Self-driving cars are much closer to being on roads than some people realize. Most folks are aware by now that the technology for self-driving cars exists, and even that autonomous vehicles are on roads in small numbers for tests and trials. Google has been working on autonomous vehicles since 2009, and their self-driving cars have logged over 1.5 million self-driving miles. Tesla continues to improve its Autopilot self-driving technology. Ford wants self-driving vehicles available to consumers within the next 5 years. And of course, Uber rolled out automated transportation services in Pittsburgh earlier this month. Soon, however, self-driving vehicles will cease to be side projects, tests, and lab experiments, and instead find a place in our own garages.
The Department of Transportation (DOT) issues a policy on automated vehicles
The Department of Transportation recently released guidelines for self-driving cars. The Federal Automated Vehicles Policy describes self-driving vehicles as the “archetype of our future transportation”. It addresses issues such as
- Will automated vehicles completely replace human drivers?
- How should self-driving vehicles make ethical judgements?
- Will they disrupt privacy and security?
- What about the socioeconomic impacts of autonomous vehicles?
Needless to say, these are all important questions to consider, and it’s better to determine a policy that will shape self-driving vehicle technology sooner rather than later.

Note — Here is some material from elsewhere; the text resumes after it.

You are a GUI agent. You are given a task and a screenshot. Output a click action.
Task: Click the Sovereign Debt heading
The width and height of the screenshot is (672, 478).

Not everyone is ready for automated transportation
While most completely trust automation on factory floors, many are still wary of autonomous vehicles. In many ways, the technology is advancing faster than the acceptance of the technology.
One of the reasons why people are hesitant to accept self-driving vehicles is that it’s still so new. The idea of an automated system controlling your car is something from science fiction. We are supposed to keep our hands at 9 and 3 while the car is in motion, not napping or reading the newspaper.
Some people still think autonomous vehicles are unsafe. They see a headline that says a self-driving car was in an accident with a human driver, which leads them to believe that automated vehicles are unsafe. So far, Google self-driving cars have covered over 1.5 million self-driven miles, and have been responsible for only one traffic accident.
The average American drives 13,476 miles in a year. This means that if you get your driver’s license at age 16, drive around for the next 111 or so years, and manage to only be responsible for a single traffic accident, you can claim to be as good a driver as Google’s self-driving cars.
Of course, some people just don’t like the idea of not having control, despite the fact that machines are less prone to error than humans. We’re fine with robots in factories, but we don’t want robots driving us to work.